Quanto mais tempo se prolongar a fecundidade de uma mulher, menos risco ela corre de sofrer do Mal de Parkinson, segundo um estudo americano divulgado nesta quarta-feira.

"Esta pesquisa nos leva a pensar que, quanto mais tempo uma mulher estiver exposta a seus próprios hormônios sexuais, mais protegidas as células cerebrais ficarão do Mal de Parkinson", afirmam os autores do trabalho que será apresentado na conferência anual da American Academy of Neurology, que se reunirá no fim de abril em Seattle (Washington).

Segundo o estudo, as mulheres na menopausa que tiveram um período de fertilidade mais prolongado, ou seja, mais de 39 anos, têm 25% menos riscos de desenvolver o Mal de Parkinson do que aquelas cujo tempo fértil durou menos de 33 anos.

Também de acordo com a pesquisa, as mulheres que ficaram quatro ou mais vezes grávidas correm um risco 20% maior de serem afetadas pelo Mal de Parkinson.
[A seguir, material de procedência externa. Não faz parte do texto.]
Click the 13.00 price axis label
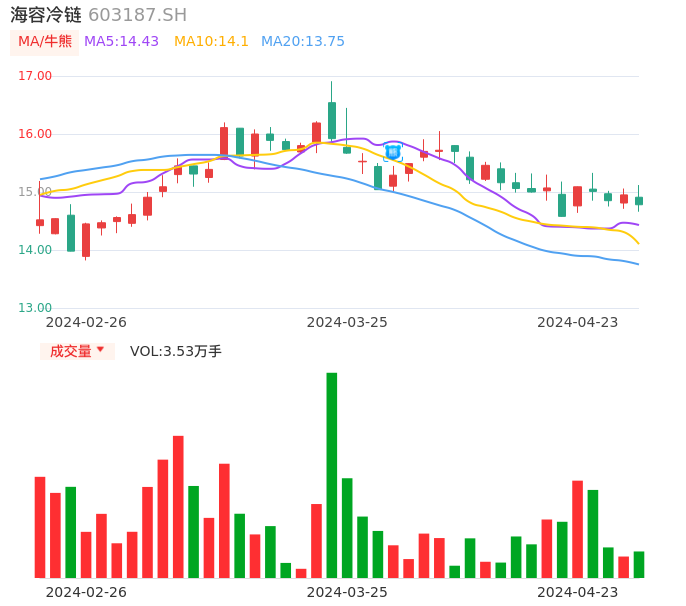The width and height of the screenshot is (686, 606). point(35,308)
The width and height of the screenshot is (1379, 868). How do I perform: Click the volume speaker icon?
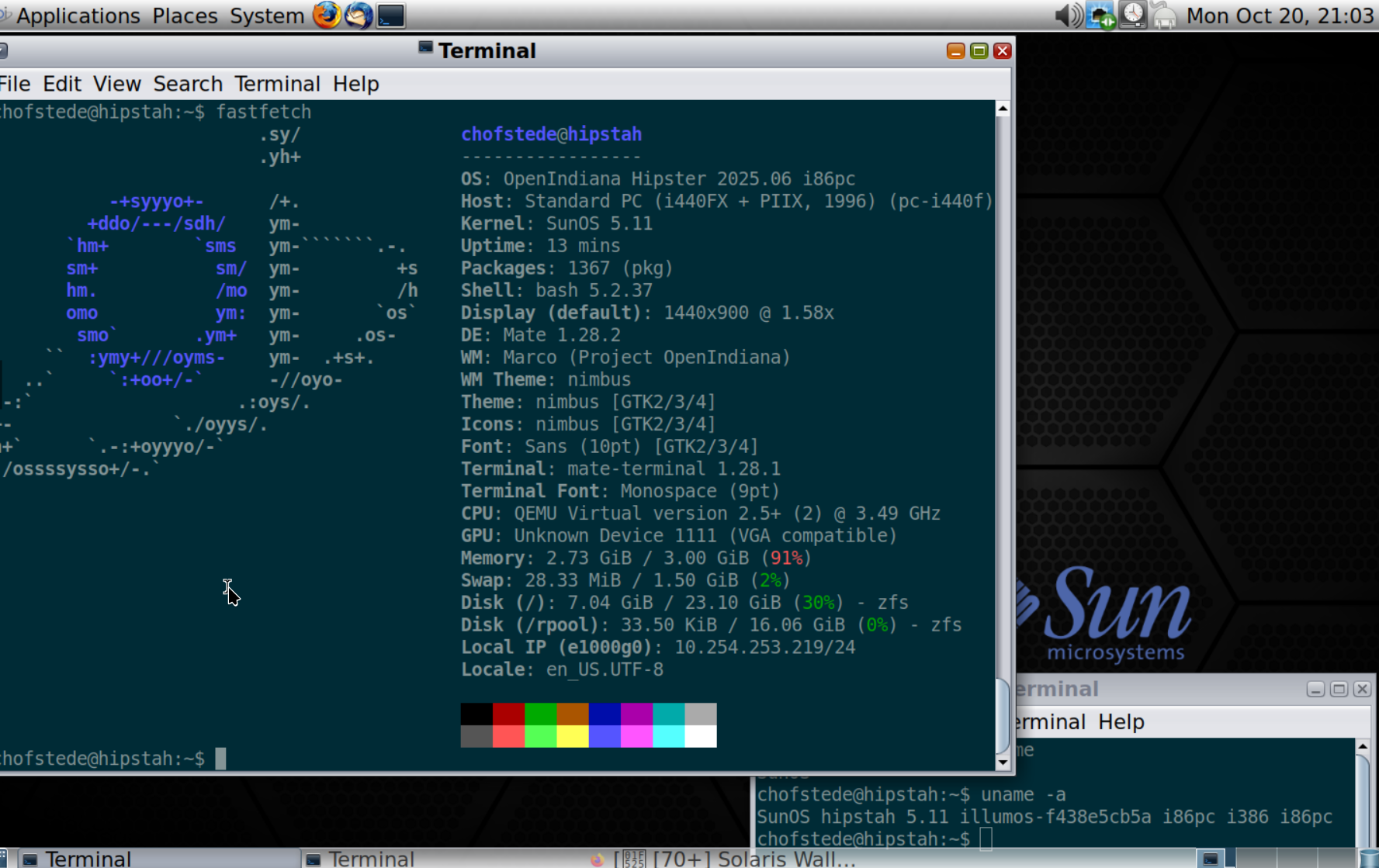pos(1069,15)
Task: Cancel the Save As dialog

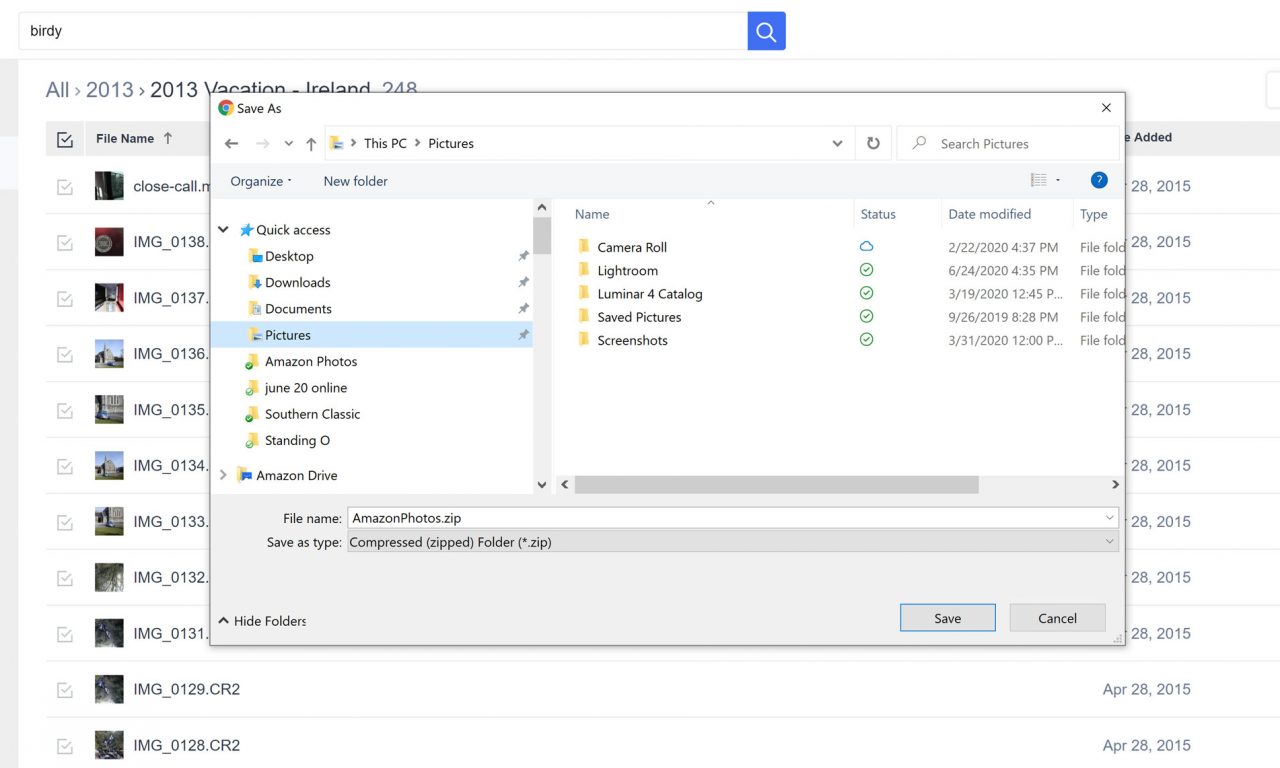Action: click(x=1057, y=618)
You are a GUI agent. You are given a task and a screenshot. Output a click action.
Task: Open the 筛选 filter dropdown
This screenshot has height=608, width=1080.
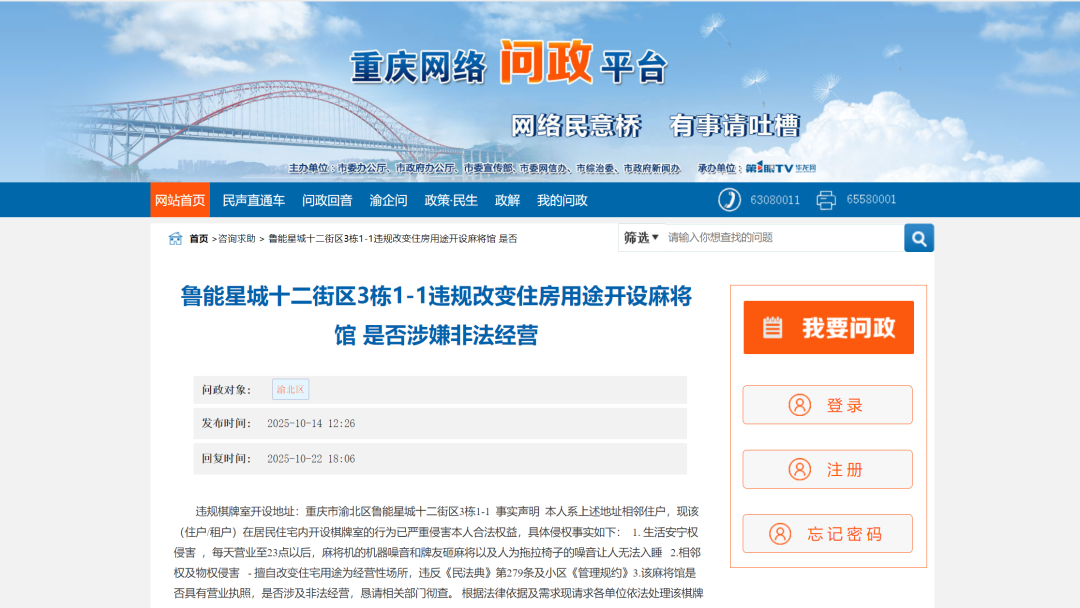[x=639, y=237]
A probabilidade de sofrer dessa doença se duplica igualmente para as mulheres que foram submetidas a uma histerectomia (extirpação do útero) e que depois seguiram terapias hormonais. Em compensação, o risco não aumenta entre as mulheres que não tiveram o útero extirpado, mas tomam hormônios.

Foram estudados os dados médicos de mais de 74.000 mulheres que tiveram uma menopausa natural e 7.800 mulheres que sofreram uma histerectomia.

O Mal de Parkinson é uma doença neurodegenerativa que causa rigidez muscular, dificultade para iniciar movimentos, falta de equilíbrio e lentidão nas ações voluntárias.